What you should do:
Copy out the rows word for word, starting at the line containing "The image size is (1080, 1485)." and ending after the line containing "tap(471, 411)".

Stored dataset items
━━━━━━━━━━━━━━━━━━━━

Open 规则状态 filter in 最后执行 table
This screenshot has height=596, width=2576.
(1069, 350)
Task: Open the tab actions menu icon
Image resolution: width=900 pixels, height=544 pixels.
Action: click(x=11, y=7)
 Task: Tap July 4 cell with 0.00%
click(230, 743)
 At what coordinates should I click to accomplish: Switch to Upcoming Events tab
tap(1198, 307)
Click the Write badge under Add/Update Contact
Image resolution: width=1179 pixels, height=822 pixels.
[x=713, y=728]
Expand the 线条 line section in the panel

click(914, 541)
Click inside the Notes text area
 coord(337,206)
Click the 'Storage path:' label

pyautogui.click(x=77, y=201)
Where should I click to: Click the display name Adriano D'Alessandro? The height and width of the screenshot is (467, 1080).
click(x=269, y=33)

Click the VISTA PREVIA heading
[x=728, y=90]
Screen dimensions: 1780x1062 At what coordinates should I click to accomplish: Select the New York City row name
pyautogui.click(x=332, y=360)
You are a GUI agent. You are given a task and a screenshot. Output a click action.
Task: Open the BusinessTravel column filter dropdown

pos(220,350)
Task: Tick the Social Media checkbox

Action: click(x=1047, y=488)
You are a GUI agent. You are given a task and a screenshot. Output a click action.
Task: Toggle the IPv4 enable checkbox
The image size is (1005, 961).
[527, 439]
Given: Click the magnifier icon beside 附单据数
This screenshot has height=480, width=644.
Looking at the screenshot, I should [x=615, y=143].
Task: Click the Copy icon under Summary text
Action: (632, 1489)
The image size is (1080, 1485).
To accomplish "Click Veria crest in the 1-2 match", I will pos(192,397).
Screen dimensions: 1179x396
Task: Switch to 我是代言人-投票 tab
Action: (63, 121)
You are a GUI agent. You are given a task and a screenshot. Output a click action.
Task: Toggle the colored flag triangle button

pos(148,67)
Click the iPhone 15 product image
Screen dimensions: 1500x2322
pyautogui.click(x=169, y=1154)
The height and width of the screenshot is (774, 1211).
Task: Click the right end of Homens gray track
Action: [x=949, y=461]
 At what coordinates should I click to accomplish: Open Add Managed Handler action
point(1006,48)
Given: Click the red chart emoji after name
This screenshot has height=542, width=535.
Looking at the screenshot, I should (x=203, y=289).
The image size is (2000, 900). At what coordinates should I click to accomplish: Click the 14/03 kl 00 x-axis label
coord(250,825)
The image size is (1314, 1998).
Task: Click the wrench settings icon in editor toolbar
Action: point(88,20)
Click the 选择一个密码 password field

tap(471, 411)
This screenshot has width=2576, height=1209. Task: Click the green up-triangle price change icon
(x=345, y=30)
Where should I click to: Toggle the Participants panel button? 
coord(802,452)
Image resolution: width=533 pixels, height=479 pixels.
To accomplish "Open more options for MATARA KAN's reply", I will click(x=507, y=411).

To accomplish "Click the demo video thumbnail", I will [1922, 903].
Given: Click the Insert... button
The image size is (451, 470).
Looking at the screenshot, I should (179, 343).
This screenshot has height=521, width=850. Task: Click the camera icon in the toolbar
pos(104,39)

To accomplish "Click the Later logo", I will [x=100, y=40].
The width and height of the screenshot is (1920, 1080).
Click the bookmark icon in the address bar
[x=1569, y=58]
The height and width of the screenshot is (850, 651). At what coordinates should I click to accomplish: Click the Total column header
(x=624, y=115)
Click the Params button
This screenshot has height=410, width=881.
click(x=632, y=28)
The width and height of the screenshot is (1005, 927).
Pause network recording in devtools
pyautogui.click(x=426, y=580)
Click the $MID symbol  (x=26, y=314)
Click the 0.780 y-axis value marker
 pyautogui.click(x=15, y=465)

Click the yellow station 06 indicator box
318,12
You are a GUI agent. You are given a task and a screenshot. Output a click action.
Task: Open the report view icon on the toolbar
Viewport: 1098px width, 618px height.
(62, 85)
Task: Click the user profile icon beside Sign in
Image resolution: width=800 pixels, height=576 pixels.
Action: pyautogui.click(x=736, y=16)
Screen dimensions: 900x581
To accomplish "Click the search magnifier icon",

━━━━━━━━━━━━━━━━━━━━

Problem solution:
The image size is (1080, 1485).
To accomplish "Click Veria crest in the 1-2 match", I will pos(192,397).
Screen dimensions: 1179x396
Task: Switch to 我是代言人-投票 tab
Action: (63, 121)
You are a GUI agent. You are given a task and a screenshot. Output a click action.
Task: Toggle the colored flag triangle button

pos(148,67)
Click the iPhone 15 product image
Screen dimensions: 1500x2322
pyautogui.click(x=169, y=1154)
The height and width of the screenshot is (774, 1211).
Task: Click the right end of Homens gray track
Action: [x=949, y=461]
 At what coordinates should I click to accomplish: Open Add Managed Handler action
point(1006,48)
Given: Click the red chart emoji after name
This screenshot has height=542, width=535.
Looking at the screenshot, I should (x=203, y=289).
The image size is (2000, 900). At what coordinates should I click to accomplish: Click the 14/03 kl 00 x-axis label
coord(250,825)
The image size is (1314, 1998).
Task: Click the wrench settings icon in editor toolbar
Action: point(88,20)
Click the 选择一个密码 password field

tap(471, 411)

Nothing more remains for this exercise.